What Is Pine Mouth and How to Avoid It

It might sound like something made up, but pine mouth is a real thing — and it's no fun at all for someone suffering from it. And the worst part is, no one really knows what causes it and it's something that basically anyone who ever eats pine nuts, alone or as part of a recipe, might eventually deal with.

What Is Pine Mouth?

Pine mouth occurs when someone eats pine nuts and their sense of taste is temporarily altered, causing most food and drinks to have a bitter taste or metallic taste, according to Cook's Illustrated. Even regular old water is impacted by the taste disturbance, and the cause of the bad taste is a total mystery to scientists.

What Causes Pine Mouth?

The cause of the bitter aftertaste known as pine mouth syndrome is not known. Previously, researchers thought that a variety of Chinese pine nuts called P. armandii (or Pinus armandii) was the source of the issue, according to Bon Appetit, but there isn't strong evidence that's definitely the case.

"It's unclear what causes the reaction," Berkeley Wellness reports. "Whether it's from a specific species of pine nut...the oils in them going rancid, or some contaminant." The outlet adds that the Food and Drug Administration (FDA) has determined pine nut syndrome is not a food allergy, it's just a really unpleasant experience for your taste buds.

How Long Does Pine Mouth Last?

It's not obvious immediately after you eat pine nuts that you could end up experiencing this weird side effect. "The condition emerges hours or even days after ingestion and lingers for as long as two weeks," Cook's Illustrated reports. That's a long time to deal with such a gross problem after the simple consumption of pine nuts, but it's not forever, thankfully.

How Do You Avoid Getting Pine Mouth?

Pine Nuts

Getty Images/4kodiak

To avoid getting pine mouth altogether, you've just got to avoid pine nuts. Barring that, you can steer clear of pine nuts exported from the Shaanxi and Shanxi regions of China, which the NSW Food Authority notes as a possible source of the issue — though, again, that finding is inconclusive.

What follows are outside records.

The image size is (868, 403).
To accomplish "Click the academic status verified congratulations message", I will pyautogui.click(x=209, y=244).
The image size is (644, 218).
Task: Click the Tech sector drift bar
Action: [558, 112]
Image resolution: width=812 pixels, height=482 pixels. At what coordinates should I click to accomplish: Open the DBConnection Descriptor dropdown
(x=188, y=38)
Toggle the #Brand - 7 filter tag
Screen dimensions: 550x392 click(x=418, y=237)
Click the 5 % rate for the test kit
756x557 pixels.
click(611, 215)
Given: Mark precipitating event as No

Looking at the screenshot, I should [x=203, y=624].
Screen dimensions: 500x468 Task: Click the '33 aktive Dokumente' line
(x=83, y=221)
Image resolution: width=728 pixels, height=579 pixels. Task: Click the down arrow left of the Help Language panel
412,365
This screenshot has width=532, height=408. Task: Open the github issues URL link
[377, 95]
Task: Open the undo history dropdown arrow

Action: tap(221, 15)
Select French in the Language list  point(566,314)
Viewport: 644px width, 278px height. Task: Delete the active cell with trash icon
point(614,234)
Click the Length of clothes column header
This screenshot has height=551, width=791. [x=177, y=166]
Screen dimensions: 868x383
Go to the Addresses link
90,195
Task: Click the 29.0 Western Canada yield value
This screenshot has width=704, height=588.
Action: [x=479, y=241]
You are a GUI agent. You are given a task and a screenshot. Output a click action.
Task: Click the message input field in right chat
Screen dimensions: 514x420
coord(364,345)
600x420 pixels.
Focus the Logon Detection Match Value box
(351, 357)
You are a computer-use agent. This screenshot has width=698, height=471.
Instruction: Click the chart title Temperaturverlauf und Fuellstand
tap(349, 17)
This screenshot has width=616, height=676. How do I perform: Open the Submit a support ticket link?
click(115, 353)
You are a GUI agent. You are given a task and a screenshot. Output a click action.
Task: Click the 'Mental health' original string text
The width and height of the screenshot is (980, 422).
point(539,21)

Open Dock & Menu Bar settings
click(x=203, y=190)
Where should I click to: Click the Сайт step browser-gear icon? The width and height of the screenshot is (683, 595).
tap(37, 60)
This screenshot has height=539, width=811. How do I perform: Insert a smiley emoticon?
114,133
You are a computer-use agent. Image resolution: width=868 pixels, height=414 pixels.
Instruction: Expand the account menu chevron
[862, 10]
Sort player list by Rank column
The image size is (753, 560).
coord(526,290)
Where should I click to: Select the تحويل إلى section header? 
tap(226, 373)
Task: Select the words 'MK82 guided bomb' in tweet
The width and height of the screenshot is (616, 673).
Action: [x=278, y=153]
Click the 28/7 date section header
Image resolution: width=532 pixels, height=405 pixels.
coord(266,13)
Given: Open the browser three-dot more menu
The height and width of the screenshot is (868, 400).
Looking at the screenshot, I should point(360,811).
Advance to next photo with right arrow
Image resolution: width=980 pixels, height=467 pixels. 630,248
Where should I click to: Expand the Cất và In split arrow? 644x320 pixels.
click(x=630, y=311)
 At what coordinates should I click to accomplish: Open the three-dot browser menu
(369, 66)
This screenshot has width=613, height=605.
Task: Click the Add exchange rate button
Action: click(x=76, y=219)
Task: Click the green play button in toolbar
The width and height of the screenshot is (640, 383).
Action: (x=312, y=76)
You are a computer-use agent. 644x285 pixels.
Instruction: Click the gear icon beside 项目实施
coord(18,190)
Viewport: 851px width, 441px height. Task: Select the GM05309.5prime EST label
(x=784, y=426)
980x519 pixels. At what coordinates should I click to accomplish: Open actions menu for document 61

Cook's recommends purchasing Middle-Eastern or European-grown pine nuts and either refrigerating or freezing them in well-sealed containers to avoid any possible rancidity. That means checking that bag of pine nuts before you buy it from a grocery store like Trader Joe's to see if it has an origin listed.

The truth is, if you're making something like hummus or pesto that requires the use of pine nuts, or you just like munching on them as a snack, you're pretty much always taking the risk of getting pine mouth. But it's not super common, and they are super delicious, so is it worth it?